DEMONSTRATION PROTESTING LATEST WAVE OF REPRESSION IN SOUTH AFRICA

by Student Coalition Against Racism, United People's Campaign Against Apartheid and Racism
Philadelphia, Pennsylvania, United States
November 2, 1977
Publisher: Student Coalition Against Racism, United People's Campaign against Apartheid and Racism
1 page
Type: Press Release
Coverage in Africa: South Africa
Coverage outside Africa: United States
Language: English
Press release about a demonstration at Philadelphia City Hall on November 5 protesting the latest wave of repression in South Africa. Speakers will be Godfrey Sithole of the African National Congress (ANC) and Michael Simmons of UPCAAR. The sudden, sweeping crackdown against nonviolent opposition to apartheid and racial oppression has drawn protest from around the world. "Banning" has been the main tool used against white opponents to apartheid, while Blacks have been imprisoned. As the deaths of Steven Biko and at least 20 less publicized political prisoners in the past 18 months indicate, arrest in South Africa can be tantamount to a death sentence. The press release says while the Carter administration has now agreed to an arms embargo -- at this point limited to six months -- it fails to acknowledge the major role played in the continuation of apartheid by over 400 American banks and corporations doing business in South Africa. These investments have enabled the white minority government to remain in power and to finance 25 years of repression against the Black majority.

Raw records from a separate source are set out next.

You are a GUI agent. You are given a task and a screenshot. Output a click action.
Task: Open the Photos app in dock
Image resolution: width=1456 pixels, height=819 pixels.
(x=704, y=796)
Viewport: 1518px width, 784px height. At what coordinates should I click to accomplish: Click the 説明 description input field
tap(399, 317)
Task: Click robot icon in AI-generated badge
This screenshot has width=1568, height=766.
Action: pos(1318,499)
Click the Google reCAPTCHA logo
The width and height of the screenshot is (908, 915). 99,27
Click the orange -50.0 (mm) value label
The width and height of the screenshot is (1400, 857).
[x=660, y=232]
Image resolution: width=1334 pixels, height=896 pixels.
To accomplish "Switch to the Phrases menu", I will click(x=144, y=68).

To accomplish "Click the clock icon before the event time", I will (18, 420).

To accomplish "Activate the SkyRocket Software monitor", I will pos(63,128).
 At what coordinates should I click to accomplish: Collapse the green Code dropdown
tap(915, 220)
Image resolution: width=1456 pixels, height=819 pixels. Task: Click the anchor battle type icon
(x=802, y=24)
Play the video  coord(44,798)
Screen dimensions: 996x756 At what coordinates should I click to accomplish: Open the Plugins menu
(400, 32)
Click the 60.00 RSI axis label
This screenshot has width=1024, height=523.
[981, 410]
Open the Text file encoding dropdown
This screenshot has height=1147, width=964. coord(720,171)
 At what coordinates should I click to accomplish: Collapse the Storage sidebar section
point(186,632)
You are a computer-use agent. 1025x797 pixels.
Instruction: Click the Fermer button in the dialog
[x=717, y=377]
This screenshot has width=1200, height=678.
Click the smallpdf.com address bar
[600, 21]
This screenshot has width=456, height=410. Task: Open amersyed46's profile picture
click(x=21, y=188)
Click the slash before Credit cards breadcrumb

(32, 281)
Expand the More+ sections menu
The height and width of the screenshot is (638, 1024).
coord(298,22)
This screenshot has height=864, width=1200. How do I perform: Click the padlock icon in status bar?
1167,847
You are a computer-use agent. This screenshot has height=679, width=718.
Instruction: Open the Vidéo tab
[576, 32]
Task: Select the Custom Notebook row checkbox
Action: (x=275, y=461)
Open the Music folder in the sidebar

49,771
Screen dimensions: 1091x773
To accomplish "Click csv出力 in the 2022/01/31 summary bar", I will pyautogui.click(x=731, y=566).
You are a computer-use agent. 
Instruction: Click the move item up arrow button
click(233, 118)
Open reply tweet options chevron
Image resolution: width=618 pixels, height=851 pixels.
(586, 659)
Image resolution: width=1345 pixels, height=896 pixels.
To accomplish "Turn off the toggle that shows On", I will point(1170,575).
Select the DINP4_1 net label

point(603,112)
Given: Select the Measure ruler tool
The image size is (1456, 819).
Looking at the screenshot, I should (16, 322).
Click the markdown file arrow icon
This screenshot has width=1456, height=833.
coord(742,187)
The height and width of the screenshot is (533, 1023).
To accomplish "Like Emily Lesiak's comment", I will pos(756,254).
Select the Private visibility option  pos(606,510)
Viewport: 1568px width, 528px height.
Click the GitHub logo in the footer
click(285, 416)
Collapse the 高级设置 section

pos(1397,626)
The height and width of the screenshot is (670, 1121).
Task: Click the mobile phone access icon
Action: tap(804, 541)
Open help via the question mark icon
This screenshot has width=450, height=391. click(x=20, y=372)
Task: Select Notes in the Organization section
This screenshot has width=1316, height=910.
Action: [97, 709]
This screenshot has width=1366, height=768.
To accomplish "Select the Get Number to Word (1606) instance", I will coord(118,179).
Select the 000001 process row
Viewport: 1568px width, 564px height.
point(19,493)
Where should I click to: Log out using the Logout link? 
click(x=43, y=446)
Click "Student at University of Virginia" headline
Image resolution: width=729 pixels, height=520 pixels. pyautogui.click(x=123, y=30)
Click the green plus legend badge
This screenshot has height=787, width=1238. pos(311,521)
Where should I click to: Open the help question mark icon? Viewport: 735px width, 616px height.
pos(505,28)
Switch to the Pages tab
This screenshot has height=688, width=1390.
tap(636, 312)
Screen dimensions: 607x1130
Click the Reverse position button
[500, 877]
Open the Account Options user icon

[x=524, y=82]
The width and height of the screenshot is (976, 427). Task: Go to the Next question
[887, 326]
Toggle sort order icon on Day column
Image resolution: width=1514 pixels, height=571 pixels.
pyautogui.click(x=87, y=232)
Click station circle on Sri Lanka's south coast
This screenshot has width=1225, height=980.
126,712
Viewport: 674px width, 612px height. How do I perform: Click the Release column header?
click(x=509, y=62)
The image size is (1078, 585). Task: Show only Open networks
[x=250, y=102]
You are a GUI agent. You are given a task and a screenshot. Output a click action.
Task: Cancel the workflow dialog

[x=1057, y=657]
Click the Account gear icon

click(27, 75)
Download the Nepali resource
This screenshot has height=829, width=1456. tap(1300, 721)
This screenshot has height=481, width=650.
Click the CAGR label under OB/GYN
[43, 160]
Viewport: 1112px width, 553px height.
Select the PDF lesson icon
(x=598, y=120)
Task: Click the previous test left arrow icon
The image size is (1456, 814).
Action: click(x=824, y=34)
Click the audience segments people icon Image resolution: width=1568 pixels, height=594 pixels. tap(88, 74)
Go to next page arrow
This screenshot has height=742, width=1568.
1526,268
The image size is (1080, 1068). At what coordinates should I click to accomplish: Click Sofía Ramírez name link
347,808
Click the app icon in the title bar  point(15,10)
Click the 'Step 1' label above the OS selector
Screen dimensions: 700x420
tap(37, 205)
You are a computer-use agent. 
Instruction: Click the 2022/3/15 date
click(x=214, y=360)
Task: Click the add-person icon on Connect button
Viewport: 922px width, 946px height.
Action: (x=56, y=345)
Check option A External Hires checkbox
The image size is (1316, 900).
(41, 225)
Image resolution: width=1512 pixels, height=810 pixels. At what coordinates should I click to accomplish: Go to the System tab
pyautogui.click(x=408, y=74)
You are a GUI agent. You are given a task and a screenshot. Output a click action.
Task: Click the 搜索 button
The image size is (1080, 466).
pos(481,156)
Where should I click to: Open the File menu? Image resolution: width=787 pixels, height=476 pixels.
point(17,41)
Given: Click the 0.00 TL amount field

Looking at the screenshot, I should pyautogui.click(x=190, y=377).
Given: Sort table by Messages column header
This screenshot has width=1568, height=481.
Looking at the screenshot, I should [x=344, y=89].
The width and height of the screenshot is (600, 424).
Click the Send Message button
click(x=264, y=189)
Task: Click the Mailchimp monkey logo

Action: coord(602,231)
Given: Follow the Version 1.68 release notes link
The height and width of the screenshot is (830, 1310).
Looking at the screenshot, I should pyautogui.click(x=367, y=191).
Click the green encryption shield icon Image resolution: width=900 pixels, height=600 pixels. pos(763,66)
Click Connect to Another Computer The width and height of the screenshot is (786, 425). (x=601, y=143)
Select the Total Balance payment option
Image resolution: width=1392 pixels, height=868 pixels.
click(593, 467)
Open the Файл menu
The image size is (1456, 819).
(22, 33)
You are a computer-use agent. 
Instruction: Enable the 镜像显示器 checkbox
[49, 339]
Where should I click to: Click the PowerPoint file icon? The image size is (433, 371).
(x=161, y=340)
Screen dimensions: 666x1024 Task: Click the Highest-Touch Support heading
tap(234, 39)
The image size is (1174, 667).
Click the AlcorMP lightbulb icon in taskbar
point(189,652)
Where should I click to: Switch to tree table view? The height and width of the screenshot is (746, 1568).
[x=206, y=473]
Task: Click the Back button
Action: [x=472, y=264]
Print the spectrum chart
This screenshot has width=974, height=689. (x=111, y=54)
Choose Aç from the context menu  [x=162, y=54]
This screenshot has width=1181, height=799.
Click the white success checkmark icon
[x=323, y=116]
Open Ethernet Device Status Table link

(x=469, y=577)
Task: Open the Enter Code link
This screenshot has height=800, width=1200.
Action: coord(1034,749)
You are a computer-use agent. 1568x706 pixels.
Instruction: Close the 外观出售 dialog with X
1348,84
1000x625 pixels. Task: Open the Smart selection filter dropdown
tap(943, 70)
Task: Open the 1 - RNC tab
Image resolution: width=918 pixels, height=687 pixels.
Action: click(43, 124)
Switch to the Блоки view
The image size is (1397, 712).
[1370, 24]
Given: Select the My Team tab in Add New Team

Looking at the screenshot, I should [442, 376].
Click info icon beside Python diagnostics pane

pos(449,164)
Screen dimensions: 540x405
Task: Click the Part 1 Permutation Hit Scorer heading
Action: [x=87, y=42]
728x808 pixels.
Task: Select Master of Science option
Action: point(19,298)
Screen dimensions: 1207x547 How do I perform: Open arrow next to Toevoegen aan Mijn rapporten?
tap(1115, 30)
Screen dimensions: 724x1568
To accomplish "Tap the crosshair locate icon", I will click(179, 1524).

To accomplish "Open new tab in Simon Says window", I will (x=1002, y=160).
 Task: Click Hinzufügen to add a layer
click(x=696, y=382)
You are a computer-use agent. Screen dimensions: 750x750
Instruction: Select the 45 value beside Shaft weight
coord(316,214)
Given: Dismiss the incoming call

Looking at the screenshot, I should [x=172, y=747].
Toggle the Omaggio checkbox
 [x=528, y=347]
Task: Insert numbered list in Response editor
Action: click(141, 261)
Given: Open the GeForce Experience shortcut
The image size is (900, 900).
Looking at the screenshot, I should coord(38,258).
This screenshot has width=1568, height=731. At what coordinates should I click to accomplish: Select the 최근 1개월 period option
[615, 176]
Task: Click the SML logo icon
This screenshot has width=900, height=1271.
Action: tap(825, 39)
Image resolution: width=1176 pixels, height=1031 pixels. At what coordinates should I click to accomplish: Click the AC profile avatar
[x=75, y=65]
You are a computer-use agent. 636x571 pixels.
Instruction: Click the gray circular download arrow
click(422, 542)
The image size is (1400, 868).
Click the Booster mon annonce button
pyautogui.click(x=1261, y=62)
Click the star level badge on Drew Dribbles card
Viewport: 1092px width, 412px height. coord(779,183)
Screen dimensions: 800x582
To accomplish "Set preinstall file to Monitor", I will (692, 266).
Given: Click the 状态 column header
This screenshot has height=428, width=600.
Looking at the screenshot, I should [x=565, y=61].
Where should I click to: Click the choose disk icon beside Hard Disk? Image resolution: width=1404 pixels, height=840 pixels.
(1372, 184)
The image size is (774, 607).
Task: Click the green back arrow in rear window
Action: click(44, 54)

The press release calls for: denial of tax credits to U.S. companies which invest in South Africa; tax disincentives to reduce U.S. investment there; elimination of Export-Import Bank guarantees for loans to U.S. companies trading and investing in South Africa; immediate placement of economic and diplomatic sanctions on South Africa; and the immediate end of apartheid and institution of majority rule in South Africa.
Used by permission of a former member of United People’s Campaign Against Apartheid and Racism.